В штабе фронта я застал настроения в пользу второй войны. Но в этих настроениях не было никакой уверенности: они представляли отражение московских настроений. Чем ниже я спускался по военной лестнице – через армию к дивизии, полку и роте, тем яснее становилась невозможность наступательной войны. Я отправил Ленину на эту тему письмо, написанное от руки, не сняв для себя даже копии, а сам отправился в дальнейший объезд. Двух-трех дней, проведенных на фронте, было вполне достаточно, чтоб подтвердить вывод, с которым я приехал на фронт. Я вернулся в Москву, и Политбюро чуть ли не единогласно вынесло решение в пользу немедленного заключения мира.
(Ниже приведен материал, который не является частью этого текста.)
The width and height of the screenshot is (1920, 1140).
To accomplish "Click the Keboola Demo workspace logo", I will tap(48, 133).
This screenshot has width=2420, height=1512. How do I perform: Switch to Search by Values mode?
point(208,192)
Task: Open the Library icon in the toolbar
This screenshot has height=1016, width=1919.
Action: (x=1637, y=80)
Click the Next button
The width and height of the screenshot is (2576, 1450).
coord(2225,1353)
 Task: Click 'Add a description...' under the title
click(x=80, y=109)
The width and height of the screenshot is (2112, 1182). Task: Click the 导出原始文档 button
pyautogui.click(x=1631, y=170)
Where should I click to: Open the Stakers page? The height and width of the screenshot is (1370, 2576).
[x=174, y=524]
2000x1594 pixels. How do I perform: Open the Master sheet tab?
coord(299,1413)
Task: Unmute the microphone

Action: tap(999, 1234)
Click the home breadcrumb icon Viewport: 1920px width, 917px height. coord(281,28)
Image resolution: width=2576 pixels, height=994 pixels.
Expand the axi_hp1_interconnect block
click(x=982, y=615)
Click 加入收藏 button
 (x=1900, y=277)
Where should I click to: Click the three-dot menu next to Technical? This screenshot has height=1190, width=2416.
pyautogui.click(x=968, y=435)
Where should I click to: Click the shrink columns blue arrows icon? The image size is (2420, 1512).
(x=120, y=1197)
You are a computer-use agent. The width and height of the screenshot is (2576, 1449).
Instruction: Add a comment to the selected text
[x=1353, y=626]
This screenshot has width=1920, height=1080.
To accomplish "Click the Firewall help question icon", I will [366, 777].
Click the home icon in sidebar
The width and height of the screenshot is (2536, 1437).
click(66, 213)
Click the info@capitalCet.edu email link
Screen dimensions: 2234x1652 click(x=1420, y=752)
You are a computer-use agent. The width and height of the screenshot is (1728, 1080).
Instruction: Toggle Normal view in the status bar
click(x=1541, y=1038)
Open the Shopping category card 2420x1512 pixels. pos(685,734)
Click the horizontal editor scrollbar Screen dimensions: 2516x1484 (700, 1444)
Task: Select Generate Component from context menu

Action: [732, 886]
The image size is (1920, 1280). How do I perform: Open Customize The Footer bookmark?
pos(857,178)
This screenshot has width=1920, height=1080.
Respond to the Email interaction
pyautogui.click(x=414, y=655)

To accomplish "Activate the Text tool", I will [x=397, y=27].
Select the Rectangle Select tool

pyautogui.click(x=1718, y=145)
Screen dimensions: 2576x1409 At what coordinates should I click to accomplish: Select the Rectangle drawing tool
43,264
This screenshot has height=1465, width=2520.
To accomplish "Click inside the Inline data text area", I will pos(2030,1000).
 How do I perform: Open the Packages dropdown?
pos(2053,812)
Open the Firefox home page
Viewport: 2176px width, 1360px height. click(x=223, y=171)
Ошибка стратегического расчета в польской войне имела огромные исторические последствия. Польша Пилсудского вышла из войны неожиданно укрепленной. Наоборот, развитию польской революции был нанесен жестокий удар. Граница, установленная по рижскому договору, отрезывала Советскую республику от Германии, что имело в дальнейшем исключительное значение в жизни обеих стран… Ленин, разумеется, лучше всякого другого понимал значение «варшавской» ошибки и не раз возвращался к ней мыслью и словом. В эпигонской литературе Ленин изображается ныне приблизительно так, как суздальские иконописцы изображают святых и Христа: вместо идеального образа получается карикатура. Как ни стараются богомазы подняться над собою, но в конце концов они отражают на дощечке лишь свои собственные вкусы и вследствие этого дают свой собственный, но лишь идеализированный портрет. Так как авторитет эпигонского руководства поддерживается запрещением сомневаться в его непогрешимости, то Ленина в эпигонской литературе изображают не революционным стратегом, который гениально разбирался в обстановке, а механическим автоматом безошибочных решений. Слово гений в отношении Ленина было впервые сказано мной, когда другие не решались его произносить. Да, Ленин был гениален, полной человеческой гениальностью. Но Ленин не был механическим счетчиком, не делающим ошибок. Он делал их гораздо меньше, чем сделал бы всякий другой в его положении. Но ошибки у Ленина были, и очень крупные ошибки, в соответствии с гигантским размахом всей его работы.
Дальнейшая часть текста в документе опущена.